Down to the last line, restate the listing below exactly.

● **Task inputs**:
------------------------------

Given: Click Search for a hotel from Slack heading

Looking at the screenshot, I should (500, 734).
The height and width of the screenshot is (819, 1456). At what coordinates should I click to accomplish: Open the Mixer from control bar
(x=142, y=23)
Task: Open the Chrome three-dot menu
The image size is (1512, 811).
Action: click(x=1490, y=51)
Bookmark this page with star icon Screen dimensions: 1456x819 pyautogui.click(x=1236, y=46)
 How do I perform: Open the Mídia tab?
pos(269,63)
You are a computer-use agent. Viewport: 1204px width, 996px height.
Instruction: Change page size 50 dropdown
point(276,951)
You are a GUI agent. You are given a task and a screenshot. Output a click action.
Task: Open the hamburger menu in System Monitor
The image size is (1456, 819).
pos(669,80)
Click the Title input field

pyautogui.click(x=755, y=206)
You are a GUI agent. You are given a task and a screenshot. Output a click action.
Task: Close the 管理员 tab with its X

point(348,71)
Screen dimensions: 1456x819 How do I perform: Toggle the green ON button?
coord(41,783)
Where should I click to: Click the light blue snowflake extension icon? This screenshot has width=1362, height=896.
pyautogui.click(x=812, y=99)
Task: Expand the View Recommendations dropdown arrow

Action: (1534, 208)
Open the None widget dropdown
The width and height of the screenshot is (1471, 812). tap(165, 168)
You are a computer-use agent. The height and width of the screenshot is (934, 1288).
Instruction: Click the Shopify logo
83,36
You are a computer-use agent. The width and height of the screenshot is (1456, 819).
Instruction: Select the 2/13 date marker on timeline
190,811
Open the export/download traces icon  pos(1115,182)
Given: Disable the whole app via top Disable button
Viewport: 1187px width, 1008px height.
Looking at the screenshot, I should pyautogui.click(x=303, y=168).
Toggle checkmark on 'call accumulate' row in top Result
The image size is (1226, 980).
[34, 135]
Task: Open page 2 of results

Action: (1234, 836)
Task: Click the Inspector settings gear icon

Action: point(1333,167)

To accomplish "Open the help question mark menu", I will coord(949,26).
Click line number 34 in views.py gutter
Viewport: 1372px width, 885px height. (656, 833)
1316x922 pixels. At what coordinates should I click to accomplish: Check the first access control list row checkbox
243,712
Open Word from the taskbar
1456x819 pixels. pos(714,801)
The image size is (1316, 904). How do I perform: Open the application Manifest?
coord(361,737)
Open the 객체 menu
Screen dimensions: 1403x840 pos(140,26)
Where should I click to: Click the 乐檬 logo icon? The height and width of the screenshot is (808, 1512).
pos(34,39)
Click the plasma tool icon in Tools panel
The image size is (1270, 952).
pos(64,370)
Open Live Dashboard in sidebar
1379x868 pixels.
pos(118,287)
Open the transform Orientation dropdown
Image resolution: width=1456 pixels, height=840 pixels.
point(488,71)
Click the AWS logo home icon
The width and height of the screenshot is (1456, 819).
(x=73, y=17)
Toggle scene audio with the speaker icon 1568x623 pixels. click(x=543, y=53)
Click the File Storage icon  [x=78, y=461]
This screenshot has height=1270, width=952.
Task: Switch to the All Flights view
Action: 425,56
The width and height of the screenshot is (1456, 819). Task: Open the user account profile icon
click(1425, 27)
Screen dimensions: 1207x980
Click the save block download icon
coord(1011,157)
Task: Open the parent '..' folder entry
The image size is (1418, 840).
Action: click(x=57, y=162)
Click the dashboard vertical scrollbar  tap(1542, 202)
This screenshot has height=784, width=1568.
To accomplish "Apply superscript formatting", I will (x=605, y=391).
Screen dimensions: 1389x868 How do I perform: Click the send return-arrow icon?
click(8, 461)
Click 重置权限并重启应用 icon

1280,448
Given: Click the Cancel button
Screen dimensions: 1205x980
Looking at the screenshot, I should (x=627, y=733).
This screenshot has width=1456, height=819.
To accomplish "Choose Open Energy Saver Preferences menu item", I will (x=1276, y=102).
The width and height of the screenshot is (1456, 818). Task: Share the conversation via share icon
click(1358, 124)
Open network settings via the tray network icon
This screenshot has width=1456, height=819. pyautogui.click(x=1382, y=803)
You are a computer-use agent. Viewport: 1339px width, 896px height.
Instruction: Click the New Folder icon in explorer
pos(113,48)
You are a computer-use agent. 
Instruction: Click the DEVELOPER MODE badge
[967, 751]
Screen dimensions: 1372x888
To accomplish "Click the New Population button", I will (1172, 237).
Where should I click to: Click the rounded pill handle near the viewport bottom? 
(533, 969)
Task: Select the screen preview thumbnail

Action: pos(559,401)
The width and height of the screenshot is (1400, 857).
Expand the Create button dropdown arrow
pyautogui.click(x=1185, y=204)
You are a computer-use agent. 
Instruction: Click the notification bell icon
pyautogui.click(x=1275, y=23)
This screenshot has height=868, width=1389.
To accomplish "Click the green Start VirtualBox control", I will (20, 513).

------------------------------

● **Answer to this problem**:
Given: Click Search for a hotel from Slack heading

Looking at the screenshot, I should (500, 734).
The height and width of the screenshot is (819, 1456). At what coordinates should I click to accomplish: Open the Mixer from control bar
(x=142, y=23)
Task: Open the Chrome three-dot menu
The image size is (1512, 811).
Action: click(x=1490, y=51)
Bookmark this page with star icon Screen dimensions: 1456x819 pyautogui.click(x=1236, y=46)
 How do I perform: Open the Mídia tab?
pos(269,63)
You are a computer-use agent. Viewport: 1204px width, 996px height.
Instruction: Change page size 50 dropdown
point(276,951)
You are a GUI agent. You are given a task and a screenshot. Output a click action.
Task: Open the hamburger menu in System Monitor
The image size is (1456, 819).
pos(669,80)
Click the Title input field

pyautogui.click(x=755, y=206)
You are a GUI agent. You are given a task and a screenshot. Output a click action.
Task: Close the 管理员 tab with its X

point(348,71)
Screen dimensions: 1456x819 How do I perform: Toggle the green ON button?
coord(41,783)
Where should I click to: Click the light blue snowflake extension icon? This screenshot has width=1362, height=896.
pyautogui.click(x=812, y=99)
Task: Expand the View Recommendations dropdown arrow

Action: (1534, 208)
Open the None widget dropdown
The width and height of the screenshot is (1471, 812). tap(165, 168)
You are a computer-use agent. The height and width of the screenshot is (934, 1288).
Instruction: Click the Shopify logo
83,36
You are a computer-use agent. The width and height of the screenshot is (1456, 819).
Instruction: Select the 2/13 date marker on timeline
190,811
Open the export/download traces icon  pos(1115,182)
Given: Disable the whole app via top Disable button
Viewport: 1187px width, 1008px height.
Looking at the screenshot, I should pyautogui.click(x=303, y=168).
Toggle checkmark on 'call accumulate' row in top Result
The image size is (1226, 980).
[34, 135]
Task: Open page 2 of results

Action: (1234, 836)
Task: Click the Inspector settings gear icon

Action: point(1333,167)

To accomplish "Open the help question mark menu", I will coord(949,26).
Click line number 34 in views.py gutter
Viewport: 1372px width, 885px height. (656, 833)
1316x922 pixels. At what coordinates should I click to accomplish: Check the first access control list row checkbox
243,712
Open Word from the taskbar
1456x819 pixels. pos(714,801)
The image size is (1316, 904). How do I perform: Open the application Manifest?
coord(361,737)
Open the 객체 menu
Screen dimensions: 1403x840 pos(140,26)
Where should I click to: Click the 乐檬 logo icon? The height and width of the screenshot is (808, 1512).
pos(34,39)
Click the plasma tool icon in Tools panel
The image size is (1270, 952).
pos(64,370)
Open Live Dashboard in sidebar
1379x868 pixels.
pos(118,287)
Open the transform Orientation dropdown
Image resolution: width=1456 pixels, height=840 pixels.
point(488,71)
Click the AWS logo home icon
The width and height of the screenshot is (1456, 819).
(x=73, y=17)
Toggle scene audio with the speaker icon 1568x623 pixels. click(x=543, y=53)
Click the File Storage icon  [x=78, y=461]
This screenshot has height=1270, width=952.
Task: Switch to the All Flights view
Action: 425,56
The width and height of the screenshot is (1456, 819). Task: Open the user account profile icon
click(1425, 27)
Screen dimensions: 1207x980
Click the save block download icon
coord(1011,157)
Task: Open the parent '..' folder entry
The image size is (1418, 840).
Action: click(x=57, y=162)
Click the dashboard vertical scrollbar  tap(1542, 202)
This screenshot has height=784, width=1568.
To accomplish "Apply superscript formatting", I will (x=605, y=391).
Screen dimensions: 1389x868 How do I perform: Click the send return-arrow icon?
click(8, 461)
Click 重置权限并重启应用 icon

1280,448
Given: Click the Cancel button
Screen dimensions: 1205x980
Looking at the screenshot, I should (x=627, y=733).
This screenshot has width=1456, height=819.
To accomplish "Choose Open Energy Saver Preferences menu item", I will (x=1276, y=102).
The width and height of the screenshot is (1456, 818). Task: Share the conversation via share icon
click(1358, 124)
Open network settings via the tray network icon
This screenshot has width=1456, height=819. pyautogui.click(x=1382, y=803)
You are a computer-use agent. Viewport: 1339px width, 896px height.
Instruction: Click the New Folder icon in explorer
pos(113,48)
You are a computer-use agent. 
Instruction: Click the DEVELOPER MODE badge
[967, 751]
Screen dimensions: 1372x888
To accomplish "Click the New Population button", I will (1172, 237).
Where should I click to: Click the rounded pill handle near the viewport bottom? 
(533, 969)
Task: Select the screen preview thumbnail

Action: pos(559,401)
The width and height of the screenshot is (1400, 857).
Expand the Create button dropdown arrow
pyautogui.click(x=1185, y=204)
You are a computer-use agent. 
Instruction: Click the notification bell icon
pyautogui.click(x=1275, y=23)
This screenshot has height=868, width=1389.
To accomplish "Click the green Start VirtualBox control", I will (20, 513).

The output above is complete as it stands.